A Comissão de Assuntos Sociais (CAS) aprovou nesta quarta-feira (25) projeto que garante aos trabalhadores o direito de adaptar o horário de trabalho por motivos religiosos. A matéria segue para o Plenário.
O PL 3.346/2019 , do ex-deputado Wolney Queiroz (PE), recebeu um substitutivo (texto alternativo) do senador Paulo Paim (PT-RS). O projeto também autoriza o uso de vestimentas, adereços e símbolos religiosos no local de trabalho. A regra vale para trabalhadores da iniciativa privada e servidores públicos.
A mudança no horário no dia de guarda religiosa deve ocorrer em comum acordo com o empregador ou chefia imediata.
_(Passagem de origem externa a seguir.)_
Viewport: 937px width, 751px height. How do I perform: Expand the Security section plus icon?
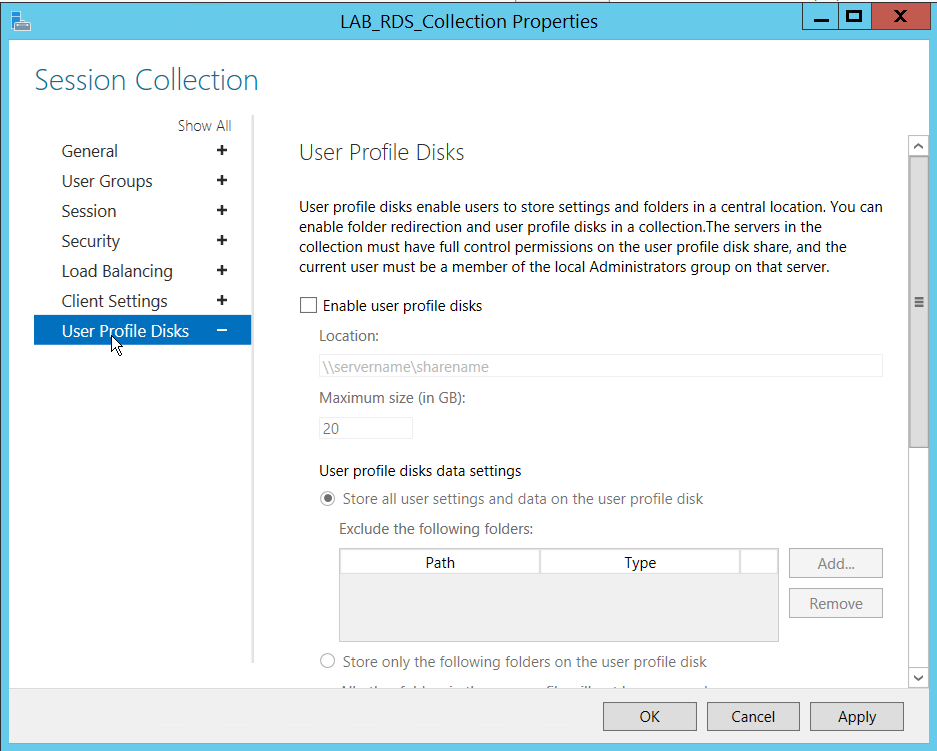222,241
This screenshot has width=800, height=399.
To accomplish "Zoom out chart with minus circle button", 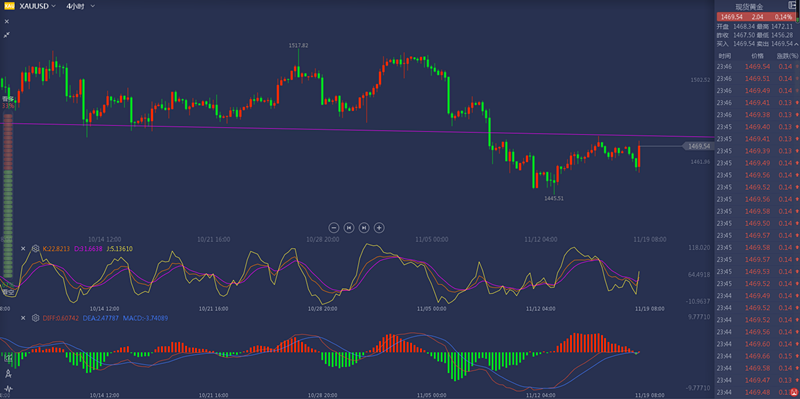I will (334, 228).
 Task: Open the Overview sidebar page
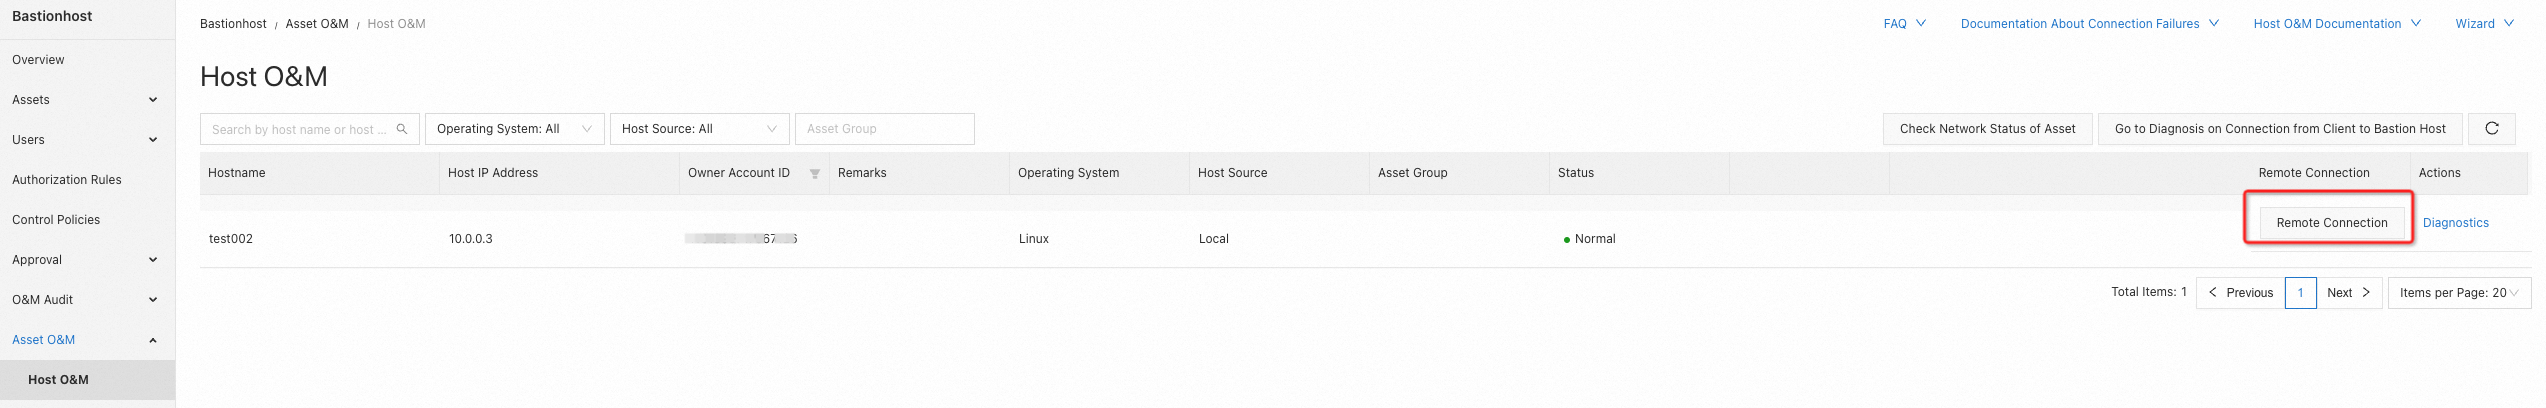pos(38,60)
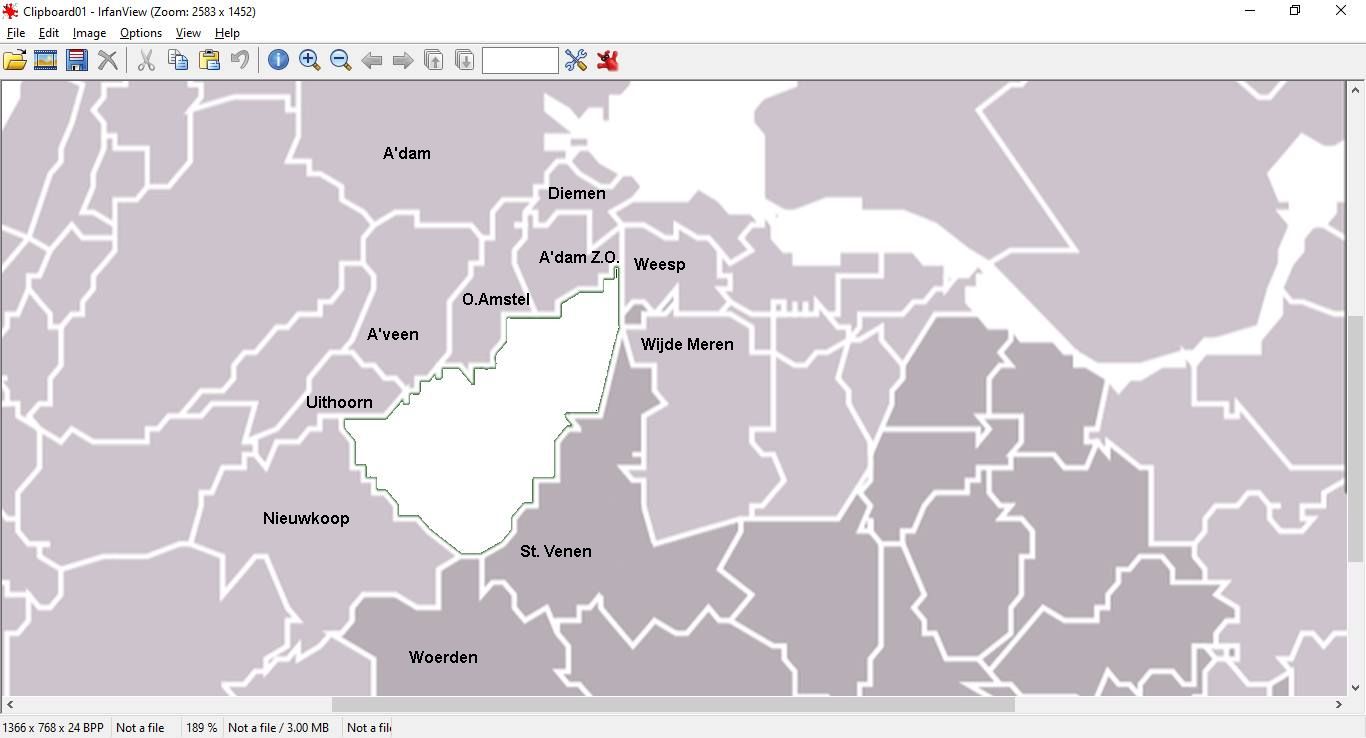Open the Settings tools icon in toolbar

(576, 60)
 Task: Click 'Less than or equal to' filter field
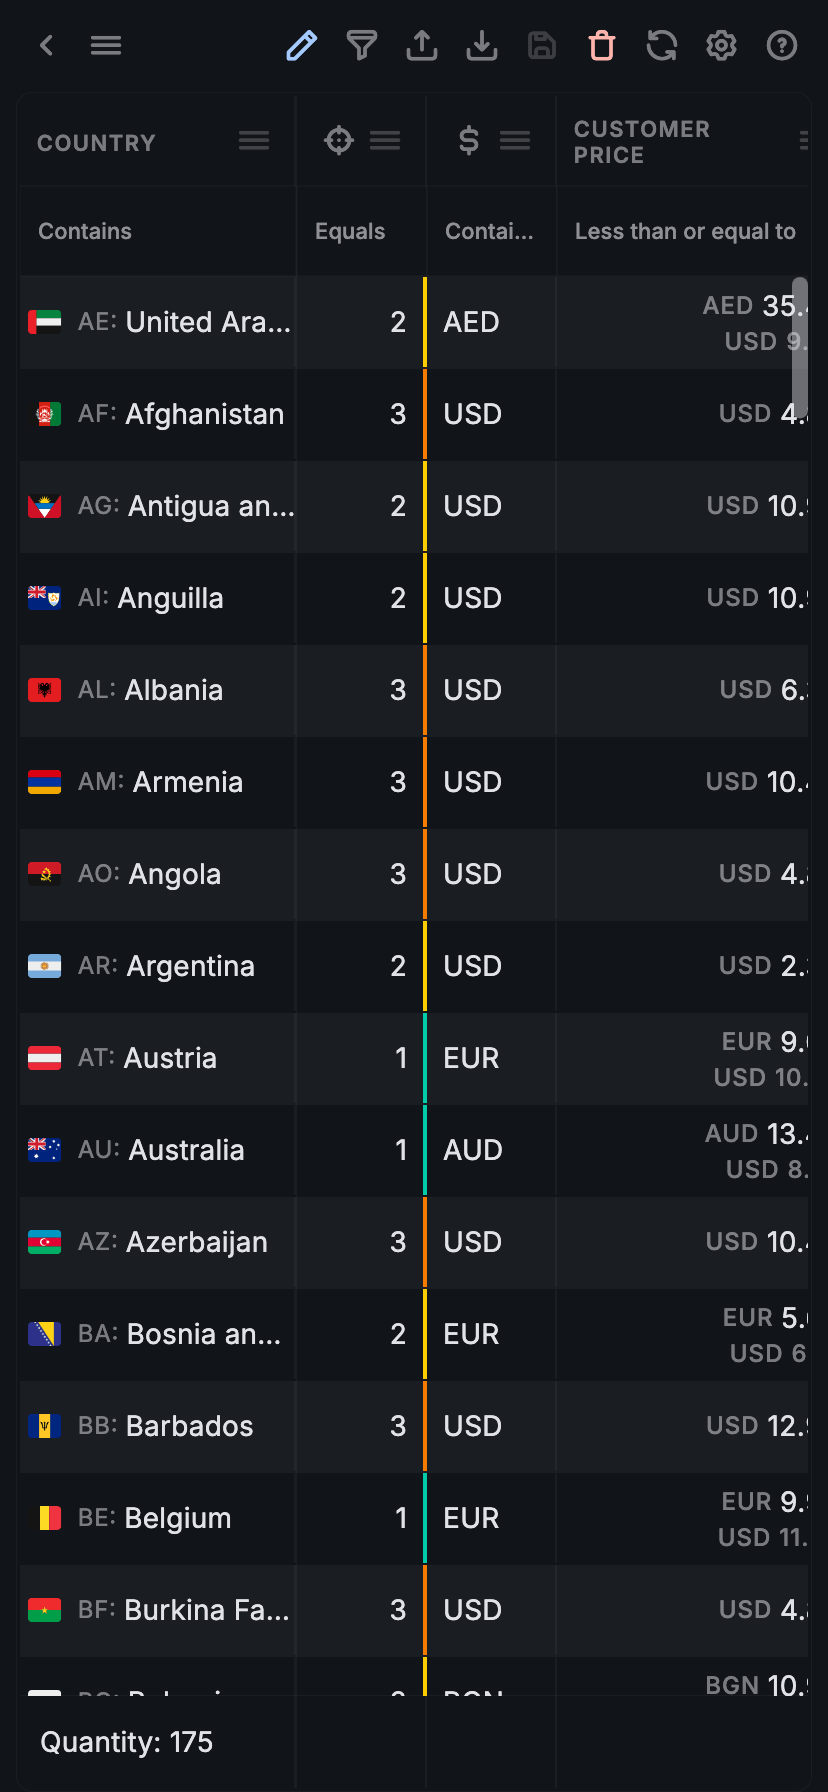click(x=685, y=232)
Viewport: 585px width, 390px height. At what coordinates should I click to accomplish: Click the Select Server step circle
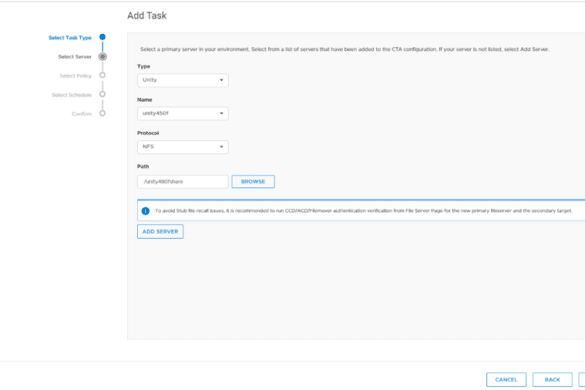point(103,57)
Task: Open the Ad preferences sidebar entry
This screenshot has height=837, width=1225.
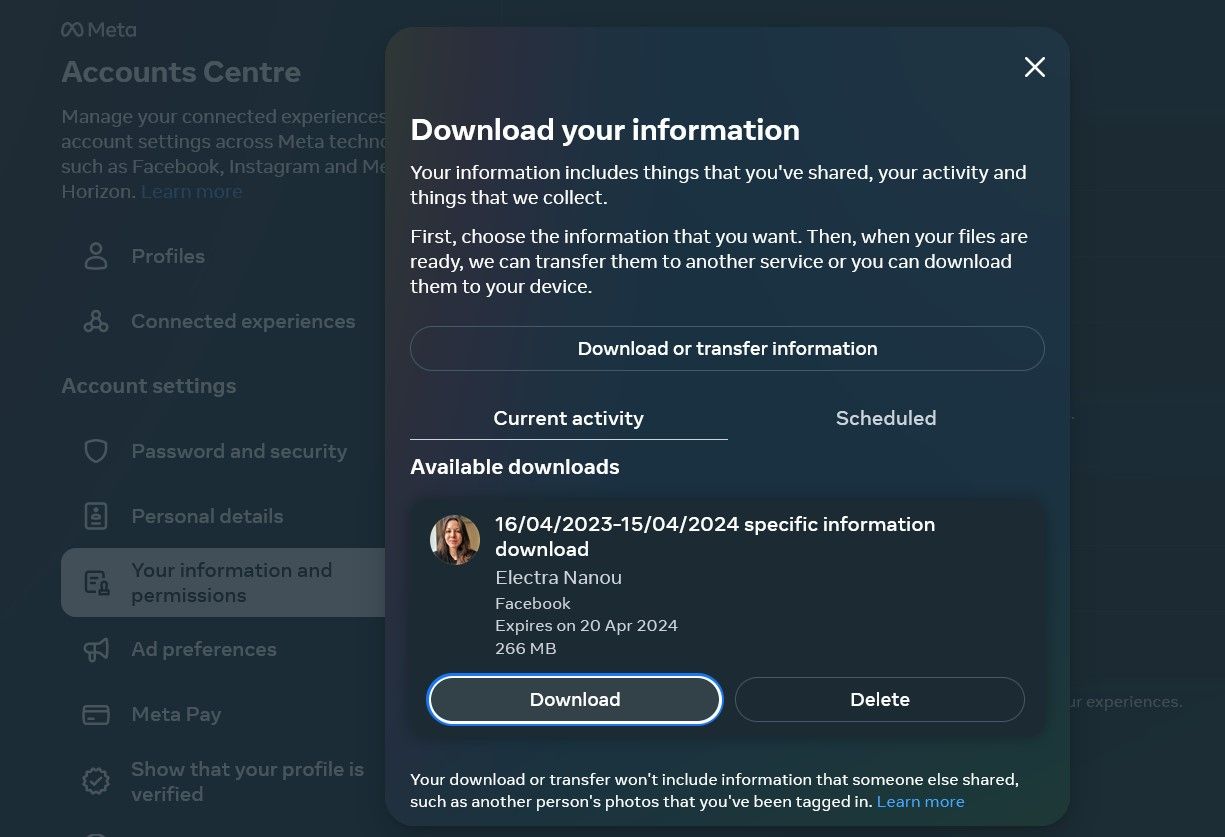Action: coord(204,649)
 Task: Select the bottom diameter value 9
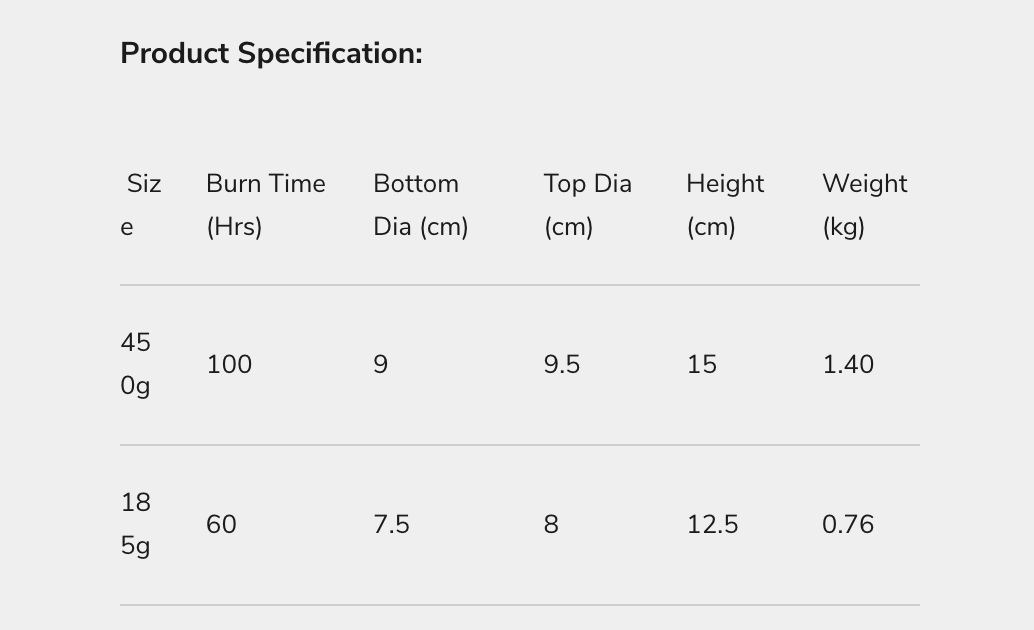pos(380,365)
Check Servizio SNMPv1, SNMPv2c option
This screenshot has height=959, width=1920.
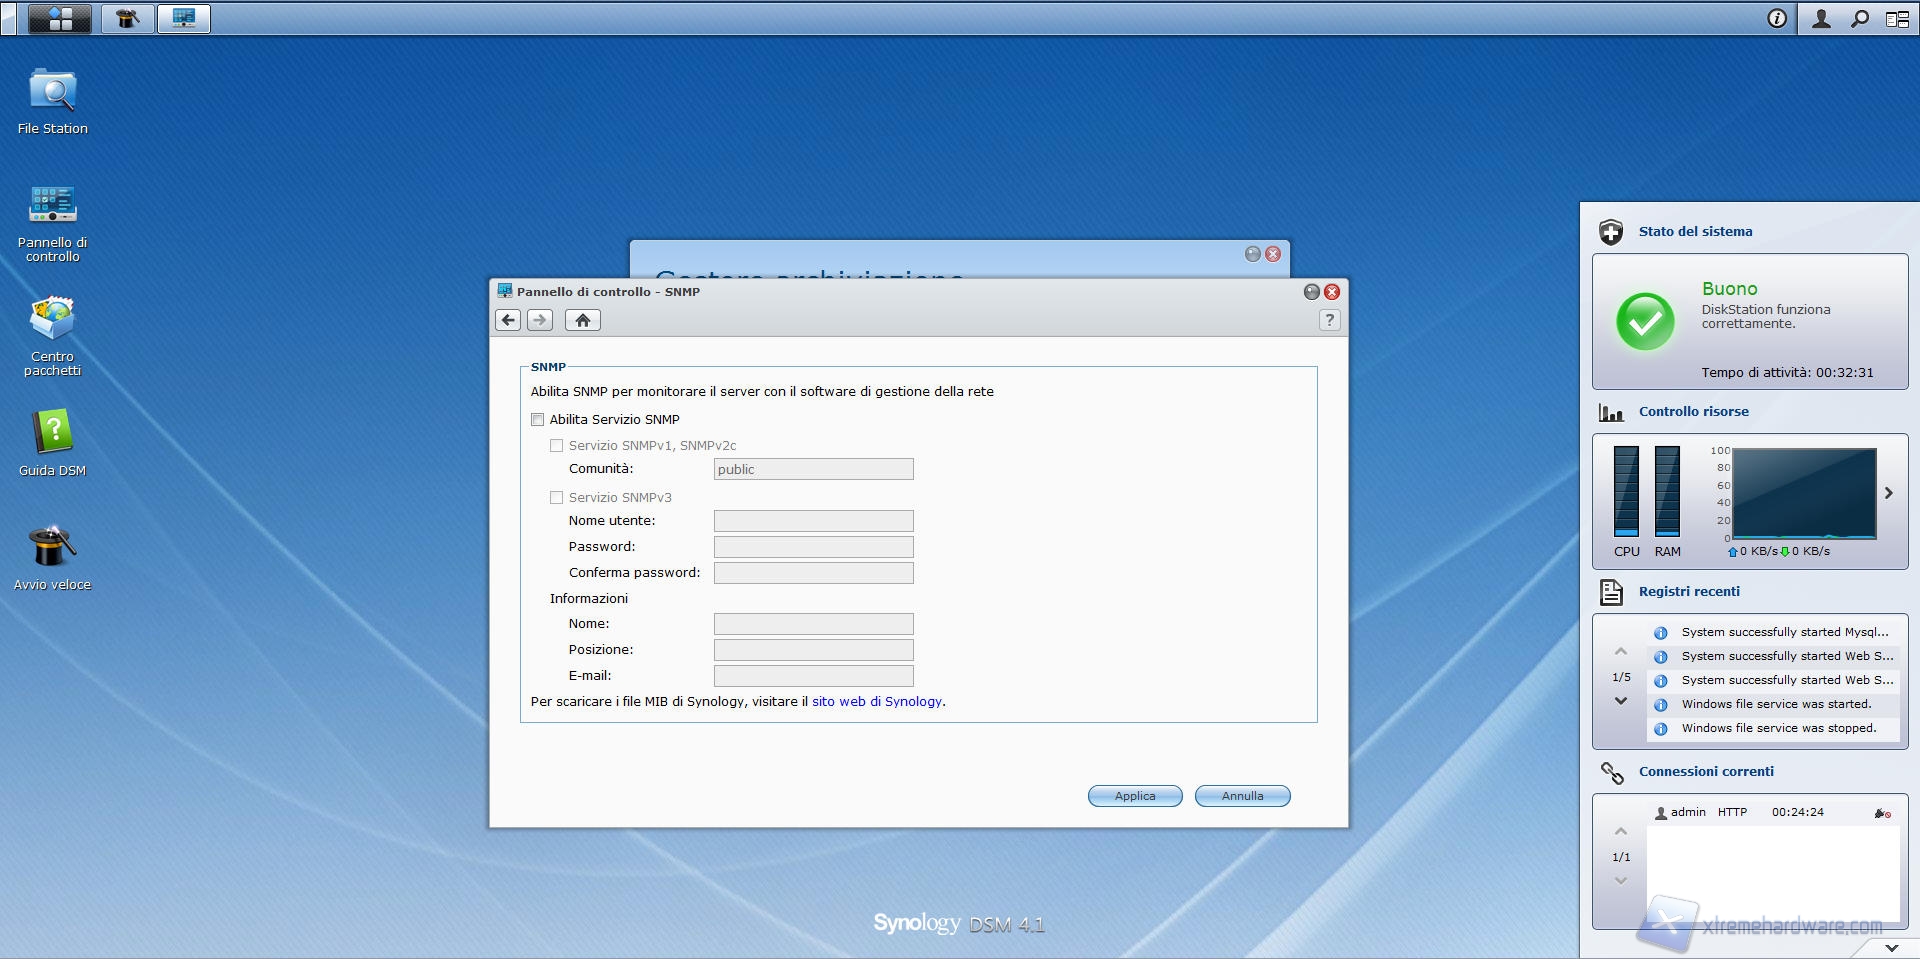pos(557,446)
A adaptação pode ser feita:pela alteração do dia de descanso semanal remunerado; pelo acréscimo de horas de trabalho diárias; ou pela troca de turno até a compensação das horas definidas no contrato de trabalho.
Para ter direito à adaptação, o trabalhador deve fazer o pedido com, no mínimo, 15 dias de antecedência. O empregador poderá rejeitar o pedido, desde que apresente justificativa razoável relacionada a exigências técnicas ou impedimentos legais.
No caso de rejeição do pedido sem justificativa, o trabalhador da iniciativa privada pode solicitar a rescisão do contrato de trabalho, mantendo todos os direitos trabalhistas assegurados. No caso da rejeição do pedido com justificativa, o trabalhador pode rescindir o contrato sem cumprir o aviso prévio.
O projeto também garante a adaptação por motivo religioso da inscrição em concurso público, do provimento e do exercício em cargo público, em caráter efetivo ou em comissão. Além disso, proíbe que se se faça ao candidato, em entrevista de emprego, perguntas sobre sua religião ou outras que possam abrir espaço para discriminação.
Para o senador Paulo Paim, o Estado brasileiro deve proteger a diversidade, a liberdade religiosa e o direito de culto. “O papel da autoridade estatal não é o de remover a tensão por meio da exclusão ou limitação do pluralismo, mas sim assegurar que os grupos religiosos se tolerem mutuamente, sempre quando em jogo estiverem interesses individuais ou coletivos”, afirma o senador.